That turned out not to be right either.

At her party conference speech in Manchester she lost her voice, so no one can remember anything else about that speech except that a prankster handed her a mock P45.

Admittedly, she defied expectations by succeeding in negotiating the first stage of a Brexit deal with the EU by the end of that year, and kept the DUP on board. But the agreement to guarantee an open border in Ireland, known as the backstop, contained the seeds of the deal’s destruction.

It was a heroic achievement to conclude the deal in November last year, but her statement in the House of Commons admitted that the cabinet was reluctant to sign it off:

“The cabinet has just had a long, detailed and impassioned debate on the draft withdrawal agreement and the outline of the political declaration… The choices before us were difficult, particularly in relation to the Northern Ireland backstop, but the collective decision of the cabinet was that the government should agree the draft withdrawal agreement and the outline of the political declaration.”

Instead of returning from Brussels claiming a negotiating triumph – which she could have done without too much forcing of the facts – her message to MPs was essentially that it was a terrible deal but that it was the best possible in a difficult situation so please could they vote for it.

But that was it. She asked MPs to vote for the deal three times. The last time, on the day she had always insisted the UK would be leaving the EU, 29 March, she was only 30 votes short of the majority she needed, but it was too late.

Today, she gave one of her most affecting speeches.

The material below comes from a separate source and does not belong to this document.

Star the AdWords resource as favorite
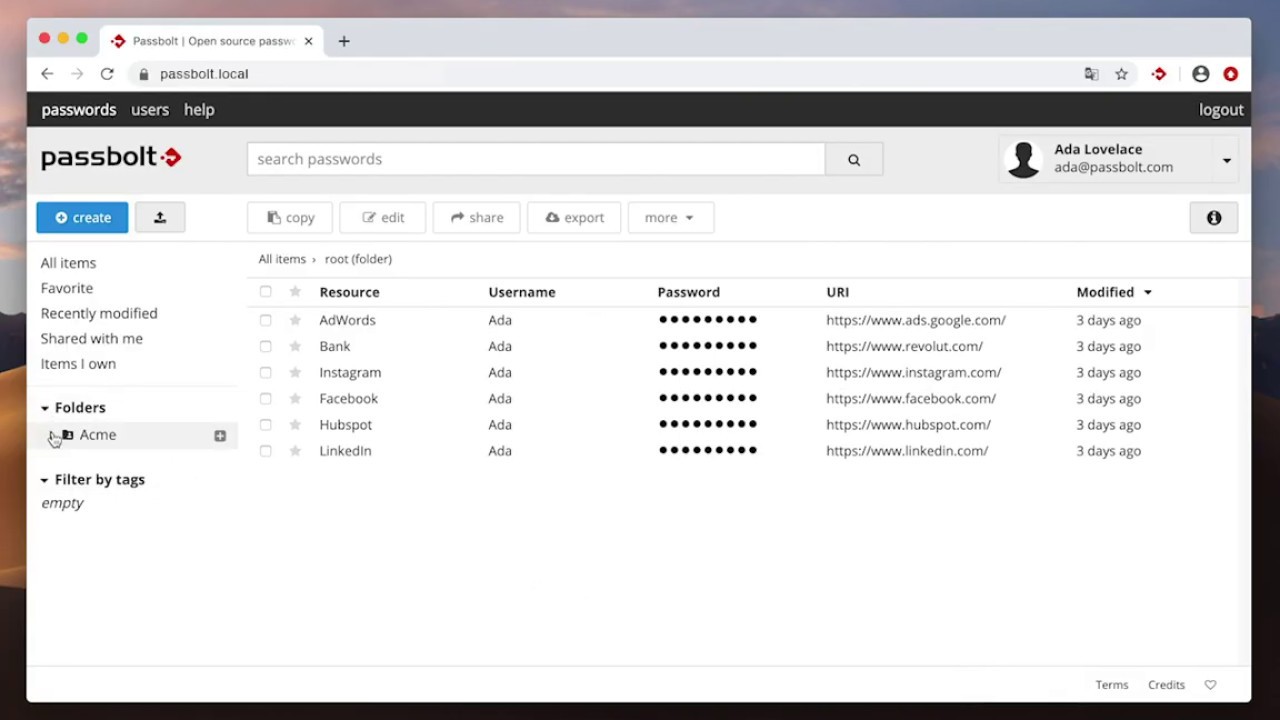Screen dimensions: 1280x720 (x=295, y=320)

She told the story of Sir Nicholas Winton, one of her constituents in Maidenhead. He saved the lives of hundreds of children by arranging their evacuation from Nazi-occupied Czechoslovakia through the Kindertransport. “At another time of political controversy, a few years before his death, he took me to one side at a local event and gave me a piece of advice. He said, ‘Never forget that compromise is not a dirty word. Life depends on compromise.’”

Too late, too late. It is too late now to start putting persuasive anecdotes into her speeches. And her attempt to compromise with the Labour MPs whose support she was always going to need to make Brexit work came much too late.

Finally, there was nothing left to say: “I will shortly leave the job that it has been the honour of my life to hold – the second female prime minister but certainly not the last. I do so with no ill will, but with enormous and enduring gratitude to have had the opportunity to serve the country I love.”

Her voice broke and her face crumpled. She had had her human moments, losing her voice at her 2017 party conference and dancing on to the stage last year, but they mostly stood out because she was so closed and controlled the rest of the time. This was her last and most human moment of all.